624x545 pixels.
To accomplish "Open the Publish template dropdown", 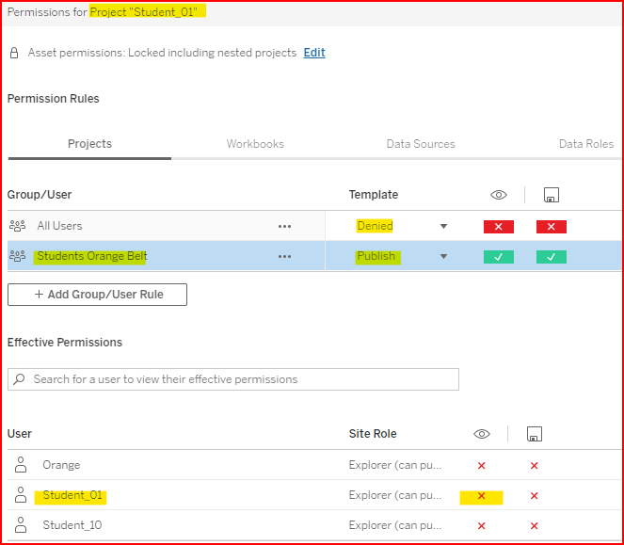I will [x=443, y=256].
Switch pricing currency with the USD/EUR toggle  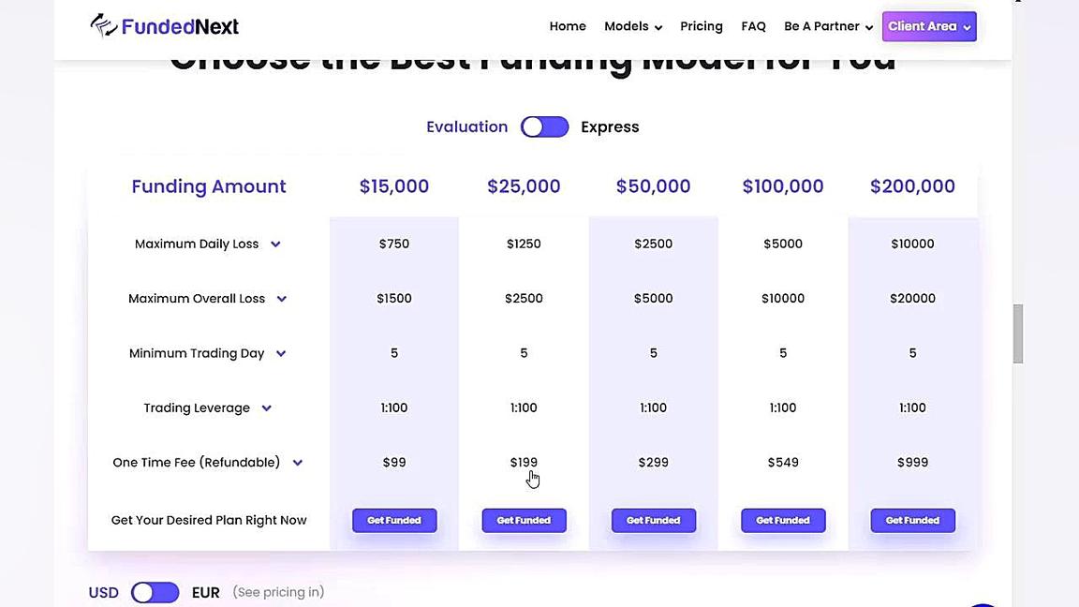point(155,592)
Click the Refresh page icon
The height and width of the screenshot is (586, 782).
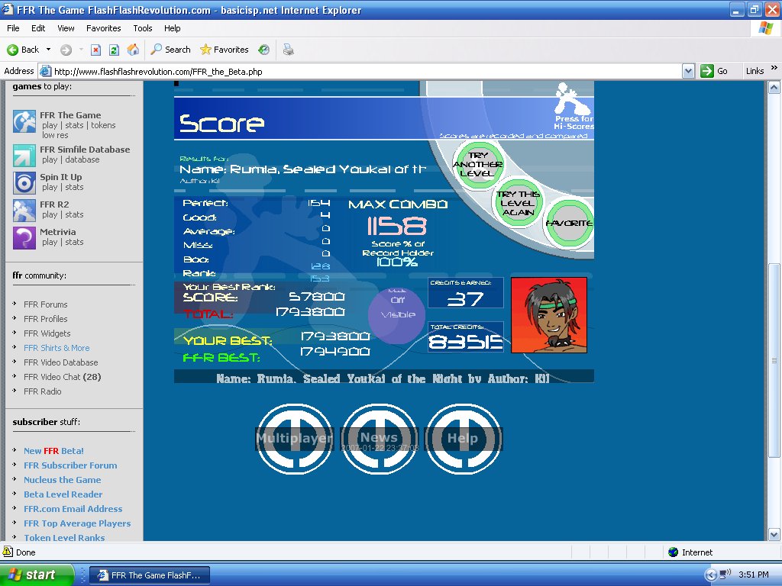[115, 50]
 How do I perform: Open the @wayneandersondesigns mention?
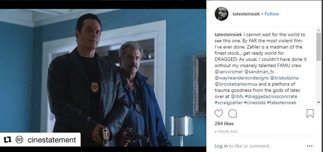[241, 78]
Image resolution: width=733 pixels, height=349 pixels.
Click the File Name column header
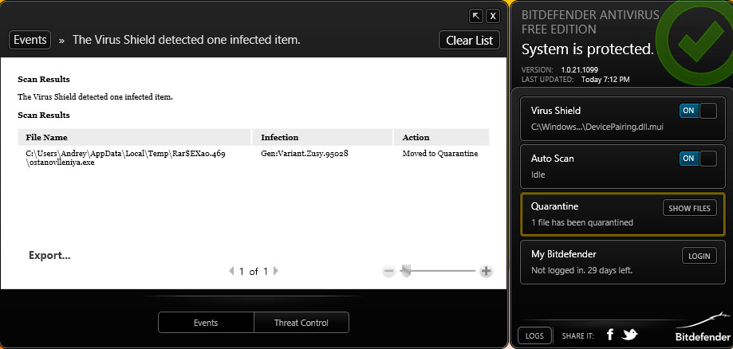47,137
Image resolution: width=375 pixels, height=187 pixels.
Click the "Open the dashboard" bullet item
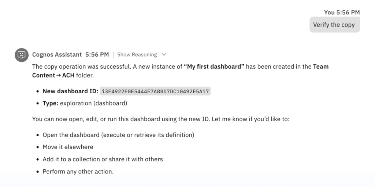pos(118,135)
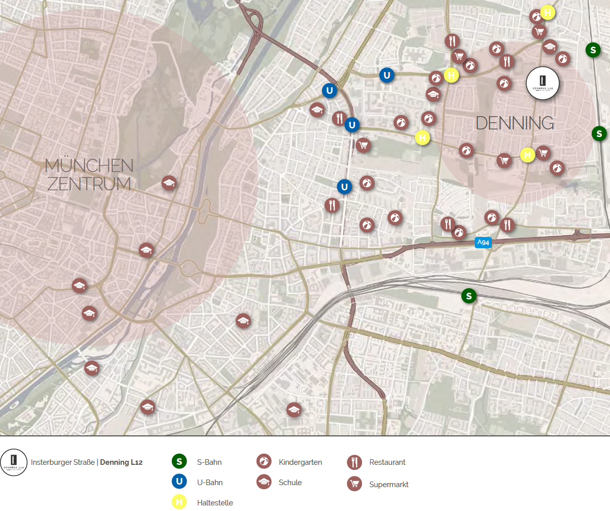Viewport: 610px width, 511px height.
Task: Click the Denning L12 logo marker on the map
Action: 543,83
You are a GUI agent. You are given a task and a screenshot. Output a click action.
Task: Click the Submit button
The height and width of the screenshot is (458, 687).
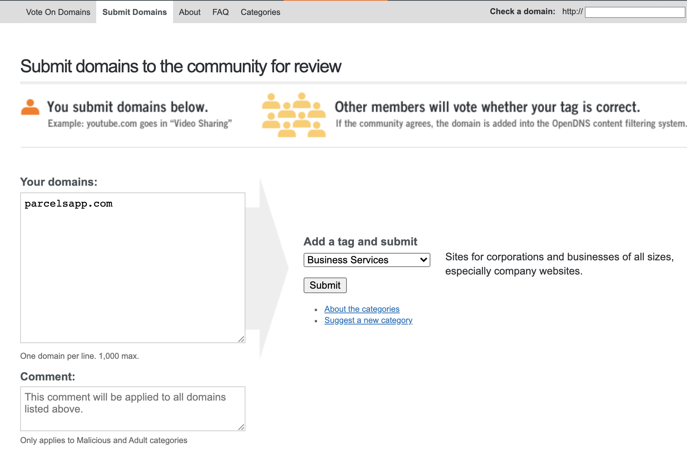point(325,285)
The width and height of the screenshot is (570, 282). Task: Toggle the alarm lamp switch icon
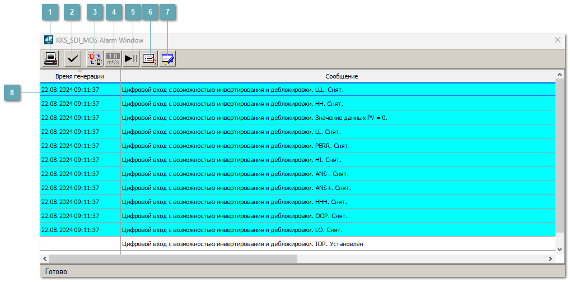95,58
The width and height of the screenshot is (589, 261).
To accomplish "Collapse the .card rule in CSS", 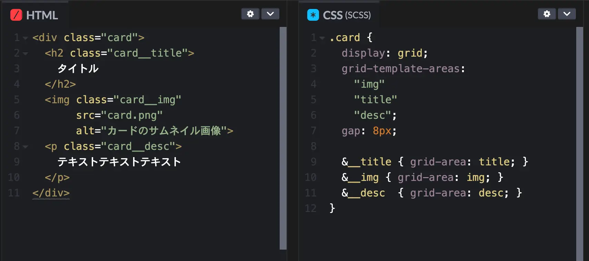I will tap(322, 38).
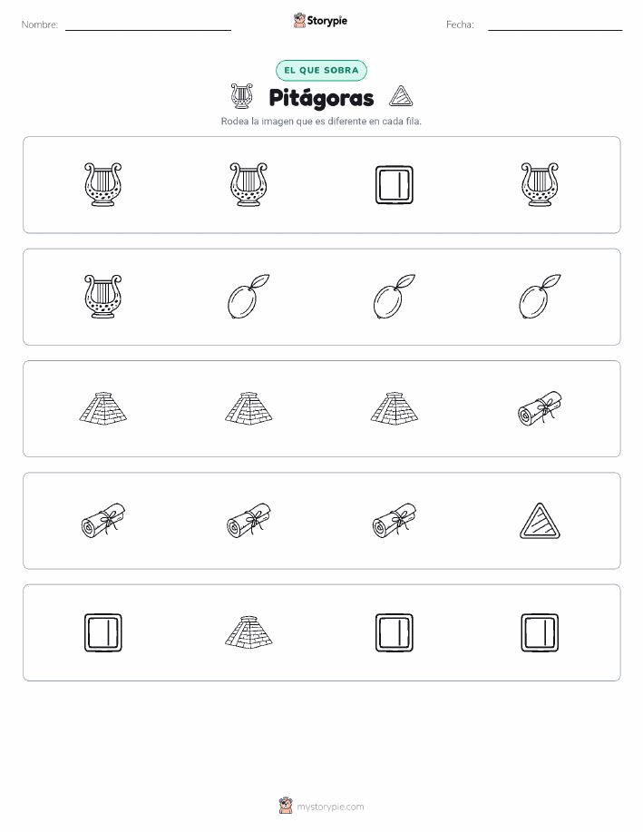Select the middle olive in the second row
The height and width of the screenshot is (832, 643).
395,297
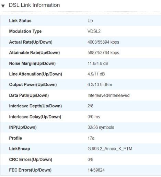Click the DSL Link Information heading

click(34, 5)
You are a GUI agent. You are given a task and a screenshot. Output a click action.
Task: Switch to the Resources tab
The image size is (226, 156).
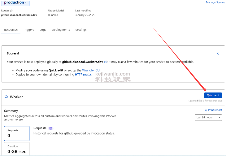[x=11, y=30]
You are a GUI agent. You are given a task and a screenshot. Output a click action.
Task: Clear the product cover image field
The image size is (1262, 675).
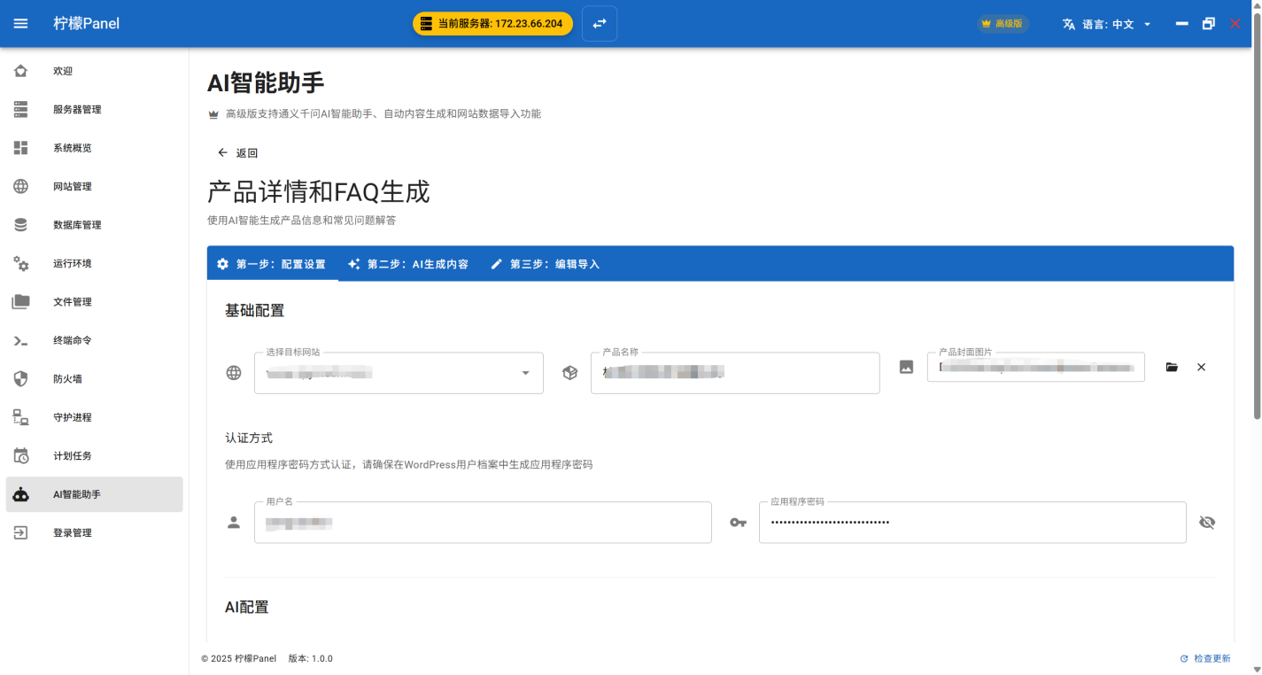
##############################
## Exercise description
Only lines that contain "resolution" are needed, so copy each of them from the data.

## Output of the task
Image resolution: width=733 pixels, height=349 pixels.
Image resolution: width=375 pixels, height=187 pixels.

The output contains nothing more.